Hello,
import std, core.simd;
void main()
{
enum ubyte16
good1 = mixin([1, 2, 3, 4]),
bad = [1, 2, 3, 4];
static immutable ubyte16
good2 = mixin([1, 2, 3, 4]),
crash = [1, 2, 3, 4];
pragma(msg, good1);
pragma(msg, bad);
pragma(msg, good2);
pragma(msg, crash);
}
In the above example I tried 4 ways to initialize ubyte16 constants.
I only specify the first 4 values, the remaining is automatically zero.
2 of them are good 2 of them are bad.
Egy enum version compiles, but after trying SSE pshufb instruction with them, it seems like the [1, 2, 3, 4, 12 times 0] is distorted to this: [1,1,1,1,2,2,2,2,3,3,3,3,4,4,4,4]
I discovered the mixin() trick when I wanted to give them some calculated series.
Is it a bad way to initialize these constants?

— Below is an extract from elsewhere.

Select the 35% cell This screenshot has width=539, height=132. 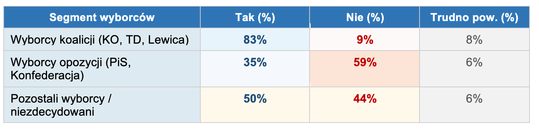tap(255, 69)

Is there a better way?
cast(immutable(__vector(ubyte[16])))[cast(ubyte)1u, cast(ubyte)2u, cast(ubyte)3u, cast(ubyte)4u, cast(ubyte)0u, cast(ubyte)0u, cast(ubyte)0u, cast(ubyte)0u, cast(ubyte)0u, cast(ubyte)0u, cast(ubyte)0u, cast(ubyte)0u, cast(ubyte)0u, cast(ubyte)0u, cast(ubyte)0u, cast(ubyte)0u]
This is how the compiler dumps it. But it's not so compact, so I rather use the mixin() version, I just don't understand why the int array fails -> [1, 2, 3....] It would look so nice.